Specifically, numerous news reports have exposed that online sales of suspect and counterfeit COVID-19 products are readily accessible via social media and e-commerce sites (Heilwell, 2020), revealing how internal controls on these platforms are still immature when dealing with the surge of fraudsters seeking to capitalize on pandemic fears. COVID-19 “cures” and fake testing kits have been found on major platforms such as Amazon (which reported removal of over a million fake COVID-19 products on its platform) (Gonzalez, 2020) and eBay (Heilwell, 2020), as well as other online platforms such as Shopify (Keller and Lorenz, 2020). These products range from ridiculous claims such as curing COVID-19 with oregano or cocaine, all the way to sophisticated testing kits that claim U.S. Food and Drug Administration (FDA) approval (Wehner, 2020). The dark web is also emerging as a source for COVID-19-related commodities, but with so much on the open web, its utility as an illegal source during the early stages of the pandemic may for now be muted (Boyd, 2020).

Importantly, these COVID-19 cybercrime challenges are real and acute, and though technology has enabled these crimes, it may also represent the key tool to combat them.

As a global health professional, the COVID-19 pandemic is a call to action for all of us in the public health community. As a technologist with my own big data and machine learning startup company funded by the National Institutes of Health (Quach, 2020), the COVID-19 cybercrime syndemic has also been a call to build technology-based solutions to help combat illegal COVID-19 scams online. To this end, we have been actively scanning major social media platforms for illegal sale of suspect and counterfeit COVID-19 health products including questionable treatments, fake testing kits and yet to be approved pharmaceuticals.  

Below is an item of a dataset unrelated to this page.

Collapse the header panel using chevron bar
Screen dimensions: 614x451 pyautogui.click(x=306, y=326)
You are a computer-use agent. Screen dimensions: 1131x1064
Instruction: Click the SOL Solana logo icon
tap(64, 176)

However, the task has been challenging, even with our suite of algorithms armed to rapidly detect, classify and report illicit drug sales — processes which we have adapted for COVID-19 — the fast pace of everchanging scams, extremely high volume of content and rapidly changing real-world developments around COVID-19 makes this task a moving target. As legitimate news about promising new COVID-19 testing and diagnostic products, pharmaceutical treatments (e.g. Remdesivir, hydroxychloroquine, etc,), and development of a vaccine hit the Internet, so do scammers and counterfeiters looking to capitalize on a desperate public who simply want to be safe and prepared.  This hyperactive environment means we are constantly adding new keywords for our big data surveillance and constantly adjusting our machine learning approaches to accommodate new scams and products as they emerge.

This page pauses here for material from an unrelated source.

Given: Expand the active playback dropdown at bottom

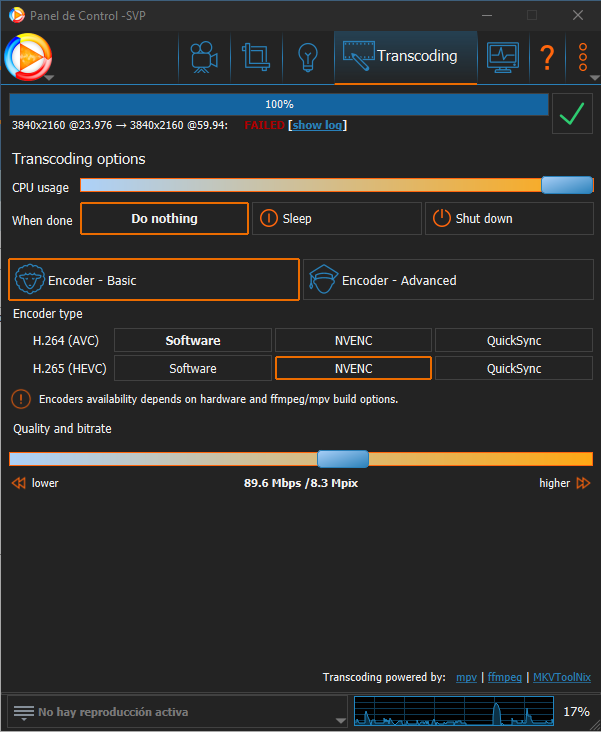Looking at the screenshot, I should (341, 719).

In this sense, we are both at the frontlines, and just at the beginning of what will be a long war of attrition against the COVID-19 infodemic. Fortunately, international and national stakeholders are taking this challenge seriously, with organizations such as United Nations, Interpol, the European Anti-Fraud Office, the FBI, the FTC, the U.S. Department of Homeland Security and the FDA issuing warnings and fraud alerts to the public while also attempting to stem the tide of unauthorized and fraudulent products being sold online and offline. We are also trying to do our part by building a prototype data dashboard solution that scans popular social media platforms, categorizes illicit COVID-19 sales with machine learning, and displays them in a way to enable public health and law enforcement intelligence (see Figure 1) and have shared these dashboards with the colleagues at the FDA and WHO.

Figure 1:  Prototype COVID-19 Product Surveillance Dashboard Developed by S-3 Research

Vigilance, perseverance and continued innovation will be needed by all stakeholders to effectively combat COVID-19-related misinformation, scammers, fraudsters and counterfeiters in this unprecedented time of crisis. Even when this pandemic slows, its accompanying cybercrime syndemic is likely to continue to go viral.